► Chevrolet Camaro ZL1 1LE review
► LHD only, no plans for Euro sale
► A shame: it’s laugh-out-loud brilliant!
Chevy fans love an RPO code. A Regular Production Option, to give it its Sunday name, is a three-character alphanumeric code used by General Motors to work out which options a car has during the build process – and is crucial years afterwards when restoring or valuing it.
There’s an RPO code for almost everything, and while only a true Chevy geek would get frothy over the mention of vintage RPOs like U28 (ashtray light) or K76 (65-amp alternator), some, like Z28, Z06 and ZR1 have become brands in their own right.
ZL1 is another. Back in the late 1960s it meant an all-aluminium 7.0-litre V8 that doubled the price of the dragstrip-bound Camaro racer it was fitted to. These days it’s Chevy’s range-topping Camaro road car, a wickedly fast everyday-usable coupe or convertible in the vein of Porsche’s 911 Turbo. But if the ZL1 is 911 Turbo, the double-RPO ZL1 1LE is more GT2 RS. And like the GT2, even standing still this thing looks like it means business.
We test the regular Camaro V6 back in 2011
Chevrolet Camaro ZL1 1LE: the tech specs
The satin-black bonnet features a carbonfibre air extractor, the jutting front splitter and canards (or dive planes) look like they’d be as handy slicing pedestrians as lap times, and perched on the rear lid is a vast spoiler good for 136kg of downforce at 150mph. Under the skin there are adjustable front camber plates and anti-roll bar, and trick spool-valve dampers from F1 supplier Multimatic (who also worked on the Ford GT).
It looks pretty terrifying and, in the wet, on its trackday-spec Goodyear Eagle F1 3R rubber, that’s pretty much how it feels. Even on dry roads the colossal 305-section front boots (as wide as the rears on a Ferrari 488…) wander around like a pinball and the tight damping feels overly abrupt.

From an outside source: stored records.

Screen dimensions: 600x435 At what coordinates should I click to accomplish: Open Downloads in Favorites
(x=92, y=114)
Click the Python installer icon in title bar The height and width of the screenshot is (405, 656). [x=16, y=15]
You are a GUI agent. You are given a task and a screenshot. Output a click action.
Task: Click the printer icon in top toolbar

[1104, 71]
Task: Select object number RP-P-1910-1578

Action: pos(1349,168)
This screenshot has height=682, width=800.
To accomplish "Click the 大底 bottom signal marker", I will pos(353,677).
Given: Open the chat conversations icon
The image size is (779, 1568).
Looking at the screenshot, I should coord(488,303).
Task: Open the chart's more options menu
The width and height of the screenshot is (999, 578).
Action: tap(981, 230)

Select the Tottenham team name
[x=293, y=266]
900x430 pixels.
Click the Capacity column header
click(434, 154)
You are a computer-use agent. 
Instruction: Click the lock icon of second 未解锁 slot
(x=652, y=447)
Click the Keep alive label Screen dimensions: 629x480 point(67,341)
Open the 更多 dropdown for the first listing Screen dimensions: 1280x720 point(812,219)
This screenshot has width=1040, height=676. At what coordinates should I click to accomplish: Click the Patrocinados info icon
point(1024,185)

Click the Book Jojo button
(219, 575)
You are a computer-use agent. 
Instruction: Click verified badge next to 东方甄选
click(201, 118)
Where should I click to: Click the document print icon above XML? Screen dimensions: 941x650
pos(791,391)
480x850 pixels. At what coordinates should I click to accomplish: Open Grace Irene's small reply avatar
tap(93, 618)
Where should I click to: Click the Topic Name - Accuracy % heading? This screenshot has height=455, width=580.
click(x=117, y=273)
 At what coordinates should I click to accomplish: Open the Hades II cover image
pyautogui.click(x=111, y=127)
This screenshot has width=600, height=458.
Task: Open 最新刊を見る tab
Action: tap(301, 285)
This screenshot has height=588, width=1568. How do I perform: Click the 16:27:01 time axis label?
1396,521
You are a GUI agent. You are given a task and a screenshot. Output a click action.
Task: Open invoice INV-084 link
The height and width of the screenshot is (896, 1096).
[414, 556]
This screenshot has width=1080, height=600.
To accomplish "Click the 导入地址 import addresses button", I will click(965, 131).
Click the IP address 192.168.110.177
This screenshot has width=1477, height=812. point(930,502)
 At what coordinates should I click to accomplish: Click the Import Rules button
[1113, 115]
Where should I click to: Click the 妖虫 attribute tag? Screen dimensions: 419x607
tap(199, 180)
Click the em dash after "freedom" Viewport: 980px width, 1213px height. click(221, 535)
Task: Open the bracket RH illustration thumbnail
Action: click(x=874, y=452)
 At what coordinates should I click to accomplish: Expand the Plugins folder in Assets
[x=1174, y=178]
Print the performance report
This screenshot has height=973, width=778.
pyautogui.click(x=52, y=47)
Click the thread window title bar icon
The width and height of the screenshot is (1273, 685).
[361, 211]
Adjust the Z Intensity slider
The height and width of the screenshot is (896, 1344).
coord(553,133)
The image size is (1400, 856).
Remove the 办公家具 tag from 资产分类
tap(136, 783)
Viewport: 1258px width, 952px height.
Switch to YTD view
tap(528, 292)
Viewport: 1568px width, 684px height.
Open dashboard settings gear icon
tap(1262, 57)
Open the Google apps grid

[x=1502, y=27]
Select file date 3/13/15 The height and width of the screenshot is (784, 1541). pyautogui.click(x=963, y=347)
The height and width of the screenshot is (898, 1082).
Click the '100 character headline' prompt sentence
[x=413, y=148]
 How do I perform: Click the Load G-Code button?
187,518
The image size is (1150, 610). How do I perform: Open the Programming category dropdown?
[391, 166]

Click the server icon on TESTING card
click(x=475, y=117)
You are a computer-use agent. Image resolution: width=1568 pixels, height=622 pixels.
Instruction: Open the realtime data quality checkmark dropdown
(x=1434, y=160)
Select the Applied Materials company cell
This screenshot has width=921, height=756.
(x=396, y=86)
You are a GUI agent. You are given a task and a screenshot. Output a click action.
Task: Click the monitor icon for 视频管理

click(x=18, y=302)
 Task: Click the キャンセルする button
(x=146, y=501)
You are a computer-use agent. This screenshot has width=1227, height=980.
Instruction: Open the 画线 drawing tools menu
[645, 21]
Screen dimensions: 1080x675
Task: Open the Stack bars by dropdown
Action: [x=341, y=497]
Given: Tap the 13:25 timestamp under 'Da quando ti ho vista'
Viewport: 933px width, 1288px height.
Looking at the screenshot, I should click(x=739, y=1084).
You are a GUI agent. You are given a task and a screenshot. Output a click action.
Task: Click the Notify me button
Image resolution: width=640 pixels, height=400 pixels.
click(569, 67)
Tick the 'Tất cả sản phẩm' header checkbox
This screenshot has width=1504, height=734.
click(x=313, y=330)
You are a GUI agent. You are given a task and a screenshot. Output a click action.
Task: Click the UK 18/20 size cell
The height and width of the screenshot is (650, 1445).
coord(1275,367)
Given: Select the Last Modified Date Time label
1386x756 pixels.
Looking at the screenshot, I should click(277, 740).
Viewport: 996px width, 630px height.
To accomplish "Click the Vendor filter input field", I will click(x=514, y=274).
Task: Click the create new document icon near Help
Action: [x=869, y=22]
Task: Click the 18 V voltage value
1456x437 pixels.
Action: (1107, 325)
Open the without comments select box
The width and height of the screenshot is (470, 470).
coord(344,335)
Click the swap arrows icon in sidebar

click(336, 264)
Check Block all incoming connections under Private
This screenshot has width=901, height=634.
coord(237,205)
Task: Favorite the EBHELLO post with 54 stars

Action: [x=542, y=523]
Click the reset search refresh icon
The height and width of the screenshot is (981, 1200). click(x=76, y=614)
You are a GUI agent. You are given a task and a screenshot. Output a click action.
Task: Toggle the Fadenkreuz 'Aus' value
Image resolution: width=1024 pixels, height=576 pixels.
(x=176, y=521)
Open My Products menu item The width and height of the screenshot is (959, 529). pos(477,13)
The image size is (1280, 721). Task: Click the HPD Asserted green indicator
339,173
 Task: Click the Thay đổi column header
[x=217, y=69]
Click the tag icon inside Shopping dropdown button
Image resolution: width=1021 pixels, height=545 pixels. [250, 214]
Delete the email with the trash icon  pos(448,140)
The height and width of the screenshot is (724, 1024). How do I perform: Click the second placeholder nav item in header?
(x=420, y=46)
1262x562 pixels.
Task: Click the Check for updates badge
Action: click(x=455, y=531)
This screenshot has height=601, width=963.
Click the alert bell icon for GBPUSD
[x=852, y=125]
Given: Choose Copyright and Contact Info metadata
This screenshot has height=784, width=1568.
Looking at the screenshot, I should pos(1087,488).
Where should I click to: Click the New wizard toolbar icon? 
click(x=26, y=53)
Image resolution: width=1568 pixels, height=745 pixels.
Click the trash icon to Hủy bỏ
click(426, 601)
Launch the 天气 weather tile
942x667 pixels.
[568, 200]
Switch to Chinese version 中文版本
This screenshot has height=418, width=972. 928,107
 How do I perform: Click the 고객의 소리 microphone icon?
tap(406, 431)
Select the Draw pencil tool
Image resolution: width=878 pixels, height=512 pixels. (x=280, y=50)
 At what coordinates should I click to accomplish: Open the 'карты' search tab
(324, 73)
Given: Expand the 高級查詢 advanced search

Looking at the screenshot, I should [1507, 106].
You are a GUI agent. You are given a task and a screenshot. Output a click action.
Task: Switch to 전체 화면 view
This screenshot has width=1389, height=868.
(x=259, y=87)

There’s no more power from the standard ZL1’s 650bhp supercharged V8 but tick the 1LE option and you kiss goodbye to the 10-speed automatic transmission option and say hello to a brace of engine, diff and transmission coolers to keep you lapping until the fuel runs out.
The gearshift is surprisingly light and the pedals are brilliantly placed for change-smoothing right-pedal blips. Pop the clutch in the pitlane, keep your foot in and you’ll hit 60mph in 3.5sec. Interestingly, you still get paddles on the wheel, though here they’re used to switch the rev-matching software on and off.
How does the maximum Chevy Camaro drive?
Cost considerations mean the 1LE does without the carbon-ceramic brakes fitted to the old Z28. But the steel stoppers – six-pot Brembos at the front, fours at the back – are more than man enough for the job, hauling down what at 1732kg is still a relatively weighty machine and, crucially, doing it again and again without ever seeming to fade.
And that means the only thing likely to spoil your fun is the rate at which you’ll drain the 72-litre fuel tank. Because out on a circuit the ZL1 suddenly makes all the sense in the world. Now those monster front tyres that were so distracted and disinterested on the road become hyper-focused on following your instructions. And here the dampers’ scorn of body movements pays off.
There’s almost no understeer, and oversteer only when you call for it. You can drive it neatly or draw massive black lines on every corner, and the only real disappointment is the relatively modest 6500rpm redline (well, it’s disappointing if the car you drove immediately before was a high-revving Porsche).
Verdict
It’s a brilliant package. Friendly enough for novices to hone their craft in, nuanced enough to keep track diehards interested. At a recent US track event I had the pick of a McLaren 720S, AMG GT R, Lamborghini Huracan Performante and a stack of other top-drawer metal but spent more time in the 1LE than any of them. The Camaro wasn’t the quickest, but it was one of the most appealing.
And the cheapest by miles. The 1LE package adds $7500 to the $62,495 price of a ZL1, which equates to a bargain £53,000, or half the price of a 911 GT3, a car I know from a back-to-back test is no faster around a track.
That’s the story in the US, at least. Here in Europe, and specifically Britain, wrong-hand drive and the prospect of massive import duties means few of us will get the chance to take to the track and go postal in the brilliant ZL1 1LE.